While it is possible to make an argument that recent sexual abuse scandals within the Roman Catholic Church validate the positions of the Know Nothing Movement with regard to Catholicism, such an argument may be logically fallacious since the specific conditions of the current episode are largely dissimilar to the assertions of Know Nothings.
The essence of the Know Nothing philosophy with respect to Catholicism was that American Catholics had greater allegiance and were more loyal to the Pope than they were to the United States and that, as a result of this allegiance and loyalty, they represented a fifth column intent of subverting American domestic institutions and seizing the levers of government.
The differences between the current sexual abuse scandals and the Know Nothing assertions, therefore, are twofold:
- First, there is no consensus or widely held belief that sexual abuse of children was done under the orders or directions of the Pope nor in any organized manner.
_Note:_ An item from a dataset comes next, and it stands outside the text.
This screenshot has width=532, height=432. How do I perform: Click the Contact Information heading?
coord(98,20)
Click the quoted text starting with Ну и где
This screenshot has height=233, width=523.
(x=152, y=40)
If it were true, as some have alleged, that the Pope was complicit in suppressing or hiding revelations of sexual abuse once they occurred, this would represent a reactive interference in domestic institutions rather than a proactive interference as the Know Nothings feared.
- Second, the sexual abuse of children in the Roman Catholic Church was done to satisfy the prurient cravings of individual members of that Church, specifically priests, and not as part of a master scheme to seize control of the United States government.